- **PROBLEM TO SOLVE**
Convert the lines below into a JSON list of strings with one string per line, skipping blank lines. Leave the pictures out.

Records from a dataset:

==============================

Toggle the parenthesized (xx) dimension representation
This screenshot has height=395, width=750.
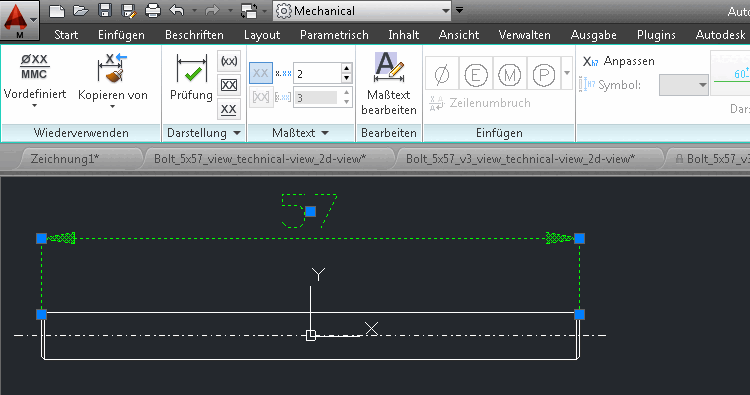click(x=229, y=61)
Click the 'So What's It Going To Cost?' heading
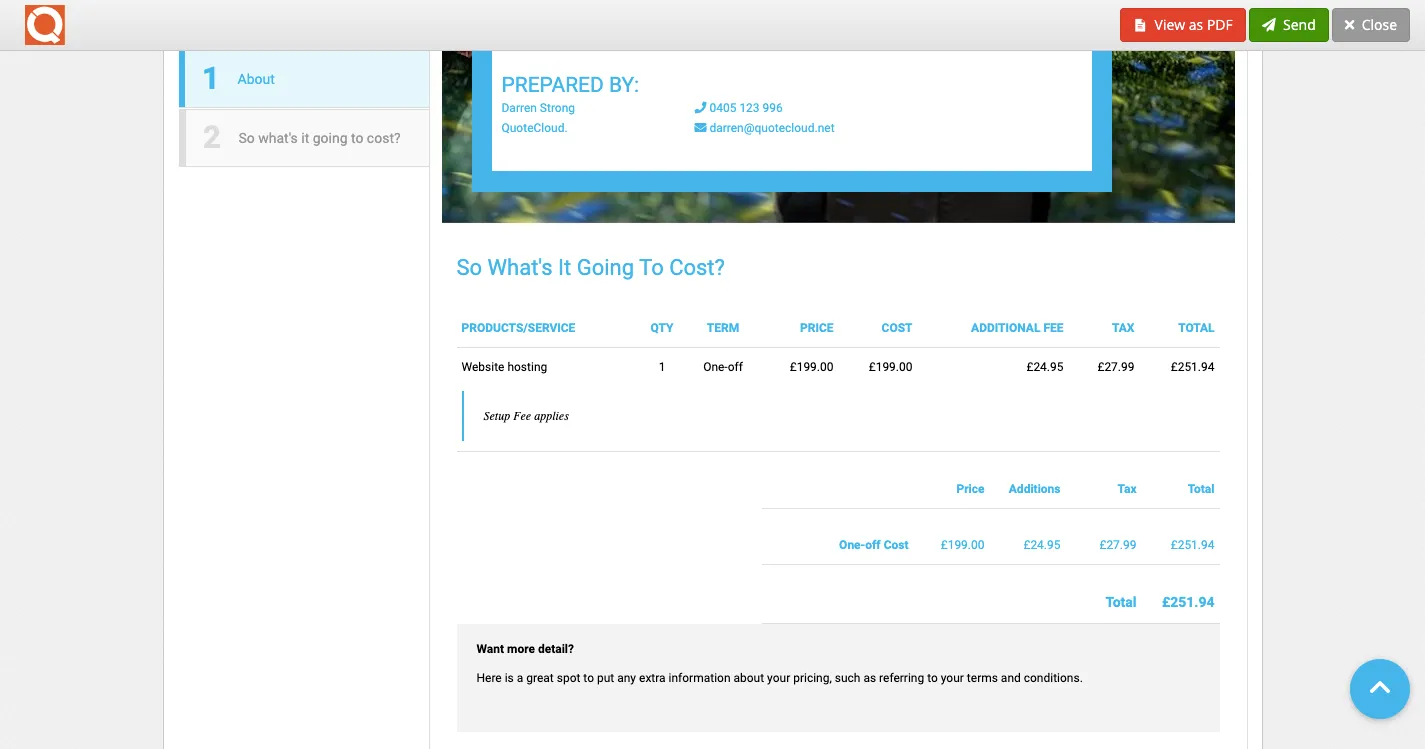This screenshot has height=749, width=1425. 590,268
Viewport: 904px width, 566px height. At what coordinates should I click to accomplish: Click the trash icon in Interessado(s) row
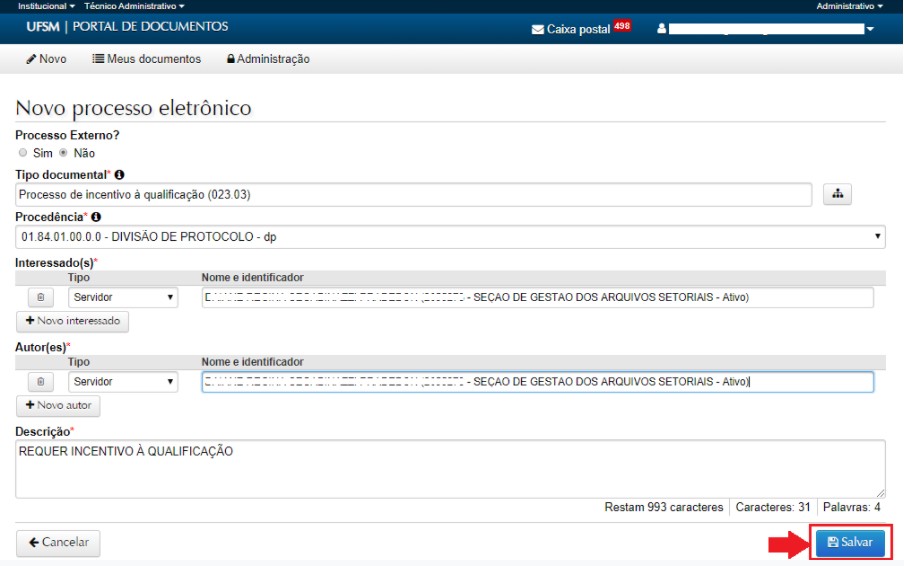click(x=40, y=298)
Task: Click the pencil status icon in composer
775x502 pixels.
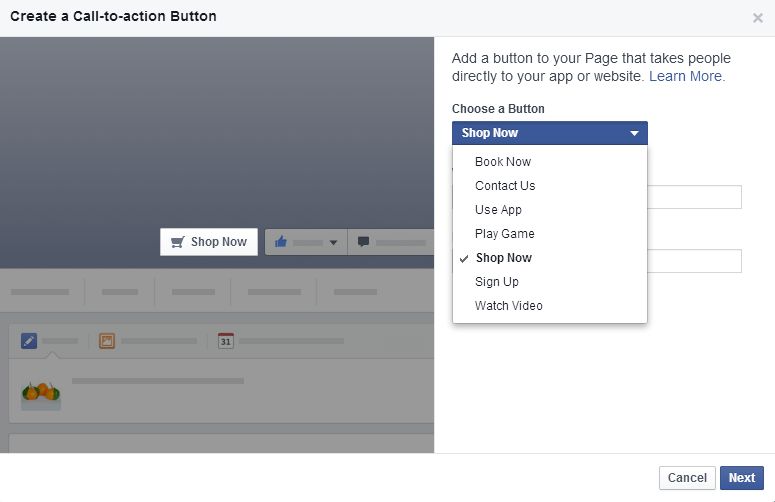Action: pyautogui.click(x=29, y=341)
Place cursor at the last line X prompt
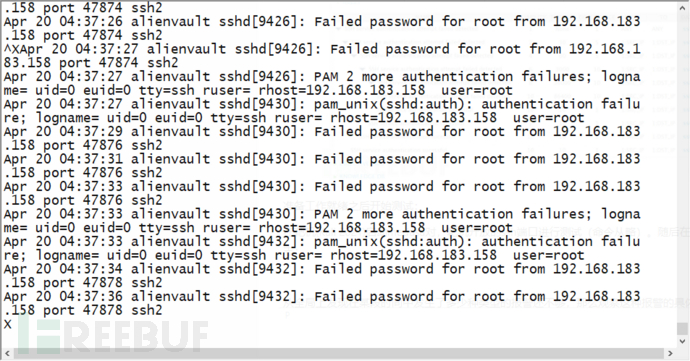690x361 pixels. click(x=7, y=324)
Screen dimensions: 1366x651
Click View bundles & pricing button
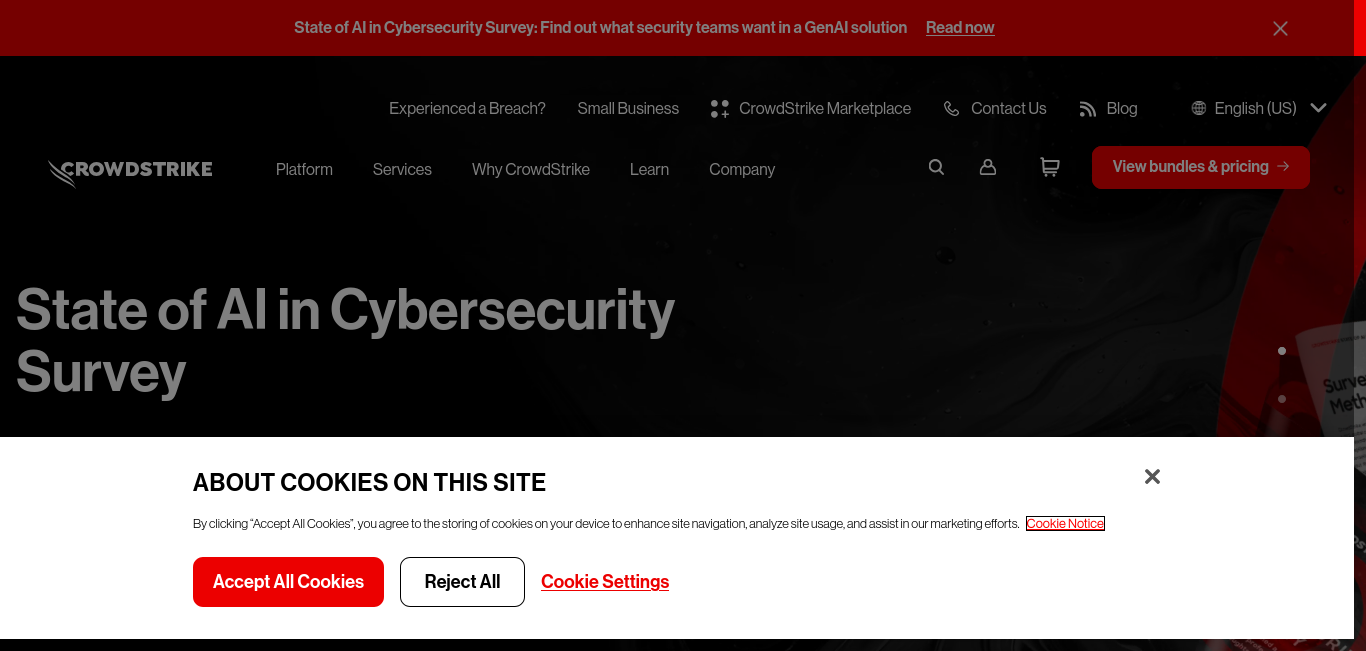coord(1200,167)
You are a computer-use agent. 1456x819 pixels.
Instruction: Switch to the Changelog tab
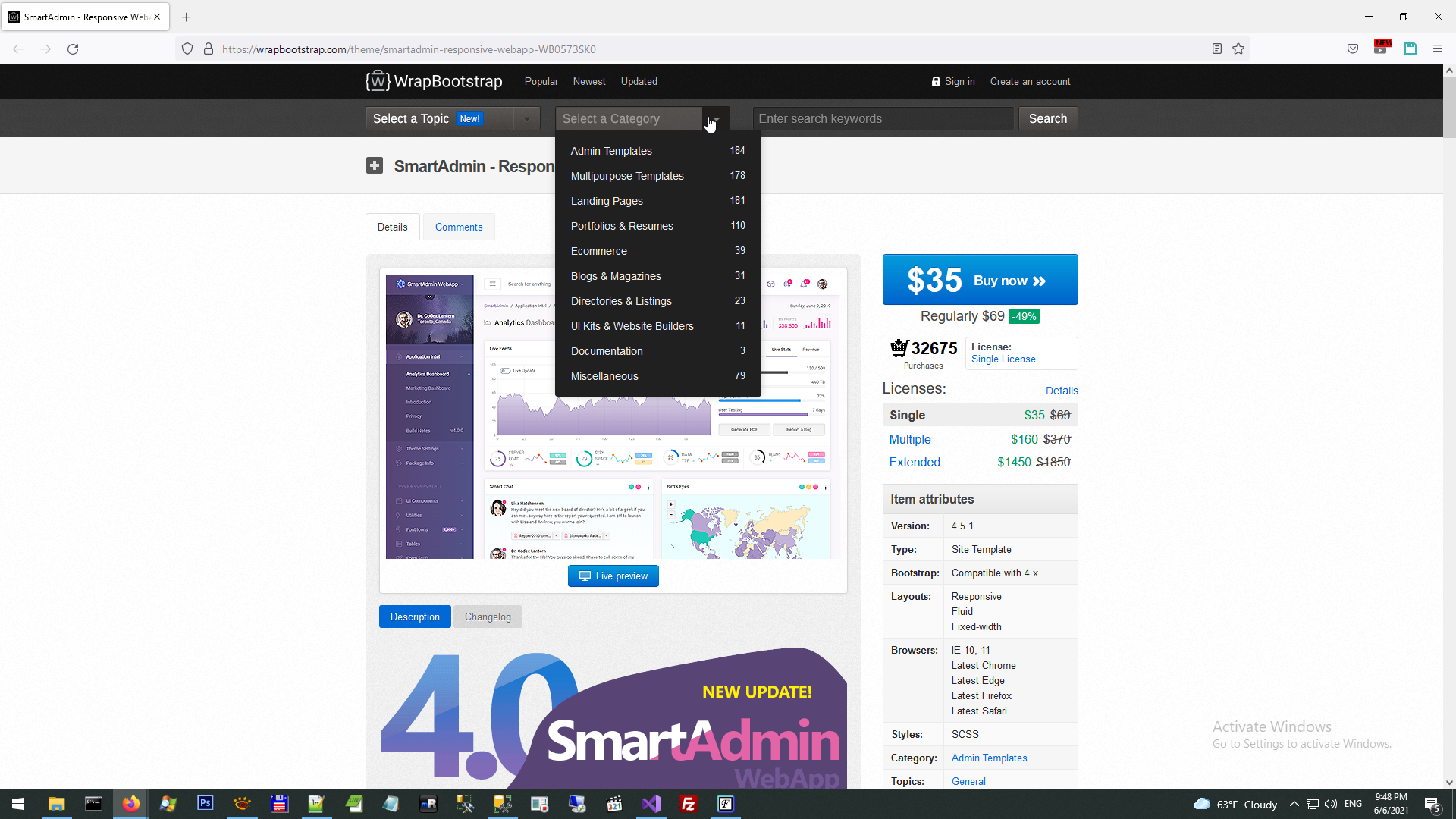488,617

==============================

- **TASK OUTPUT**
[
  "Toggle the parenthesized (xx) dimension representation",
  "This screenshot has height=395, width=750.",
  "click(x=229, y=61)",
  "Click the 'So What's It Going To Cost?' heading",
  "This screenshot has height=749, width=1425. 590,268",
  "Viewport: 904px width, 566px height. At what coordinates should I click to accomplish: Click the trash icon in Interessado(s) row",
  "click(x=40, y=298)",
  "Task: Click the pencil status icon in composer",
  "775x502 pixels.",
  "Action: pyautogui.click(x=29, y=341)",
  "Place cursor at the last line X prompt",
  "690x361 pixels. click(x=7, y=324)",
  "Screen dimensions: 1366x651",
  "Click View bundles & pricing button",
  "coord(1200,167)",
  "You are a computer-use agent. 1456x819 pixels.",
  "Instruction: Switch to the Changelog tab",
  "488,617"
]